How have the people at the LGBT Center influenced you?

Before my involvement with The Center, I saw my role in advancing the civil rights of LGBT people as a sort of case-by-case improvement for the people I worked for. Where marriage equality wasn't extended, for example, I could care out some rights for one couple at a time with the right legal documents. Now, I see that there's a larger, subtler civil right in the ability to just walk into a place and watch TV, read a book, use the internet, or ask a question, all as your true and authentic self, without fear. That right (I think of it as "the right to be left alone") isn't available to everyone in our community everywhere we go. As a bisexual woman partnered with a man, I get the privilege of being left alone in this way when I go a lot of places. Nobody stares at me in the grocery store when I'm with my partner; nobody makes their children wait to go into a restaurant bathroom until after I come out. My work with The Center has shown me just how precious and fleeting that privilege can be, and how fundamentally unfair it is that not everyone can share it. My goal for The Center is for it to always be a place that can provide that right and privilege, even if nowhere else does.

Random question 1:  Whats the longest you've ever grown your hair?

My hair's really, really thick, so I don't like having it too long.
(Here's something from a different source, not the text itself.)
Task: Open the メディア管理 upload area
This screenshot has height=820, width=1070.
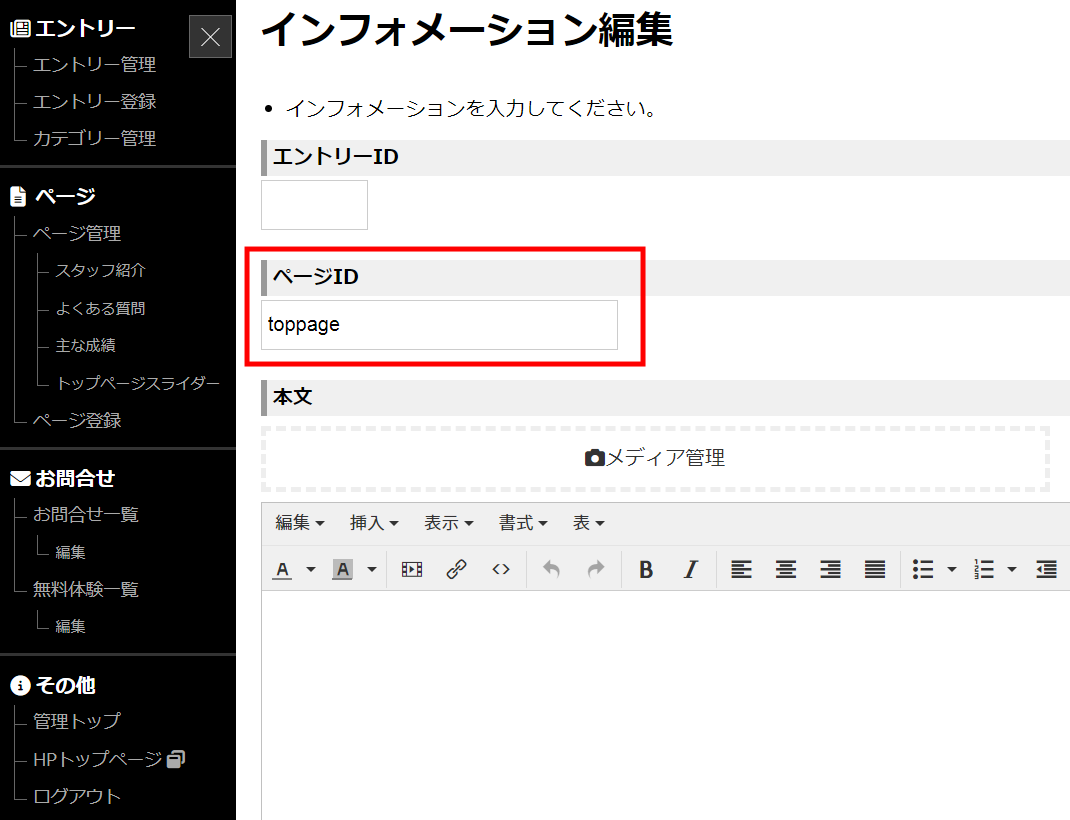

When I was a little kid my mother made me grow it about halfway down my back - until she got tired of dealing with it, too!

Random question 2:  Do you often have a tune in your head you can't name?

It's not so much that I can't name the tune as that I think the lyrics are something completely different than what they really are.

Random question 3:  Whats your favorite food?

The one food I can never turn down for any reason is Vietnamese pho.